We wijzen hem erop dat James Ensor een groot gevoel voor humor had, altijd in het zwart gekleed ging en zijn privéleven zoveel mogelijk achter gesloten deuren hield, of mystificeerde. “Ja, dat lijkt wel alsof je het over mij zou hebben”, grinnikt Hintjens betrapt. “Maar die gelijkenis is onbewust, hoor. Ensor speelde meer met zijn imago. Mij kan het allemaal gewoon niets schelen. Ik vind het belangrijker om bekend te staan om mijn werk dan om de futiele of frivole details van mijn privé.”

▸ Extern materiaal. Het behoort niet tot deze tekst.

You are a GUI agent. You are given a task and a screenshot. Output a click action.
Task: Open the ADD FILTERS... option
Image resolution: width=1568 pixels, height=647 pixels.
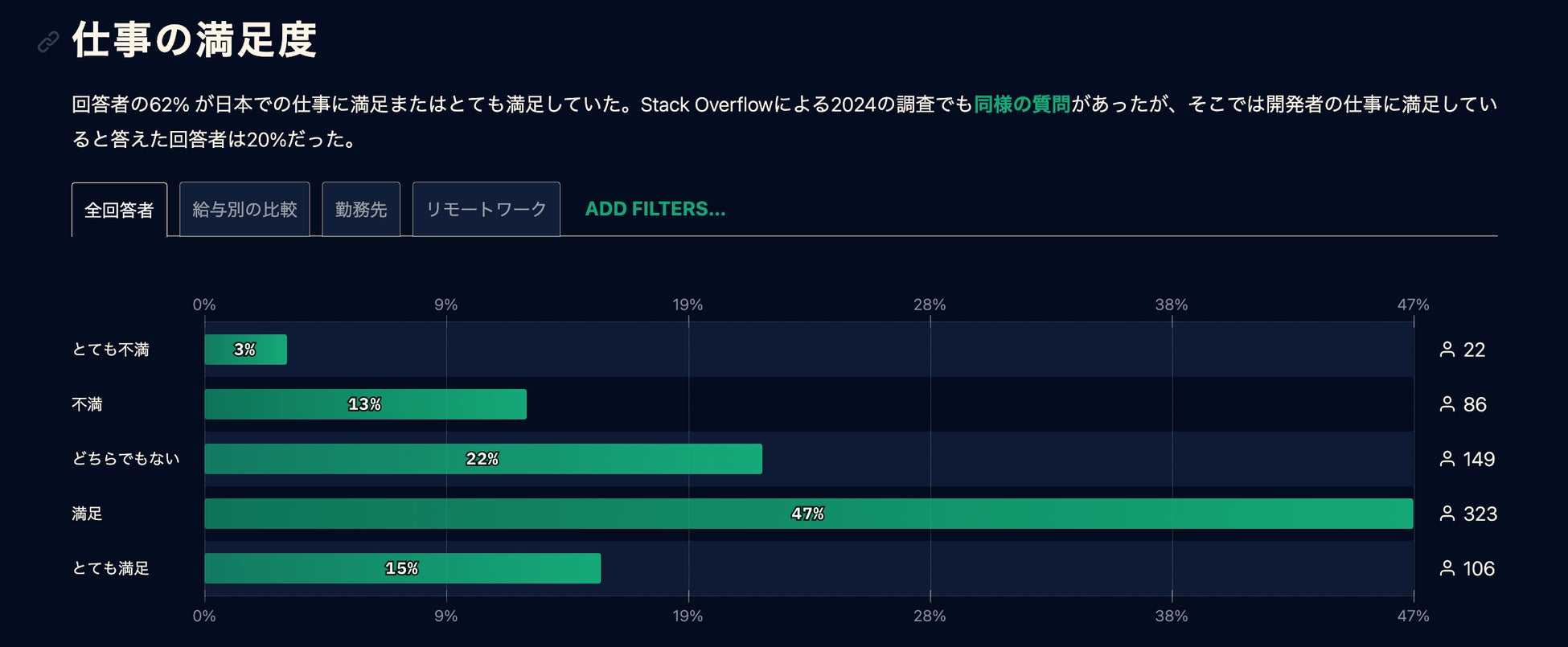tap(655, 209)
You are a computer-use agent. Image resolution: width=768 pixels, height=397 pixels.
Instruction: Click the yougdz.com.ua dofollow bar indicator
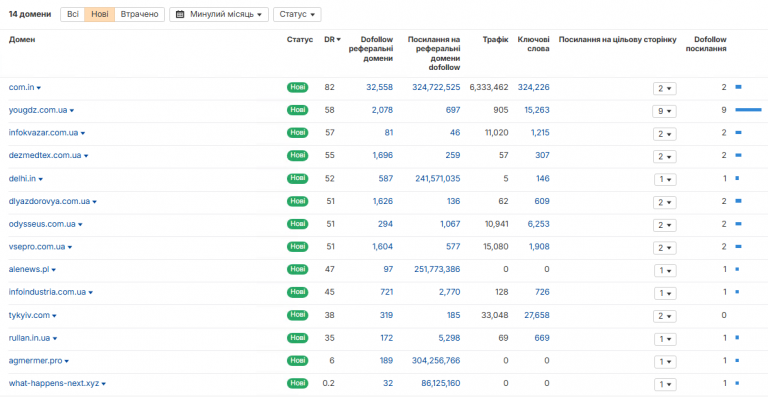pos(748,110)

Toch willen we het even hebben over dat laatste. Sophie Dewulf zocht als levensgezellin van Arno nooit de aandacht op, maar na een racistisch incident in de schaduw van de Black Lives Matter-protesten, kwam ze onlangs wel heel even voor het voetlicht. Een filmpje van zo’n halve minuut dook op, waarbij twee agenten een vrouw in een houdgreep tegen een muur duwen. Ze drukken haar arm tegen de rug en willen de dame fouilleren. Haar hondje loopt daarbij wat verloren op het trottoir. Die vrouw bleek Dewulf, die sinds het voorval kampt met paniekaanvallen en concentratieproblemen. Geen wonder: op het moment van de feiten heeft haar geliefde Arno net zijn laatste chemosessie achter de rug.
Hintjens heeft het duidelijk lastig om te praten over die faux pas van de ordediensten: “Deze keer gebeurde het op vijftig meter van ons huis, maar in het verleden is dat Sophie wel vaker overkomen, dat ze zomaar wordt aangehouden. Wat me in dit verhaal enorm stoort, is dat alles ineens oké was toen ik erbij kwam.” De trek om zijn mond wordt wat verbeten. “Laten we daar nu maar niet meer over spreken. Ik wil daar liever geen woorden meer aan vuil maken.”
Zijn woede over onrecht is dan toch niet helemaal overgevloeid in zachtmoedig zenboeddhisme, merken we. Hopelijk blijft dat nog een decennium of drie zo.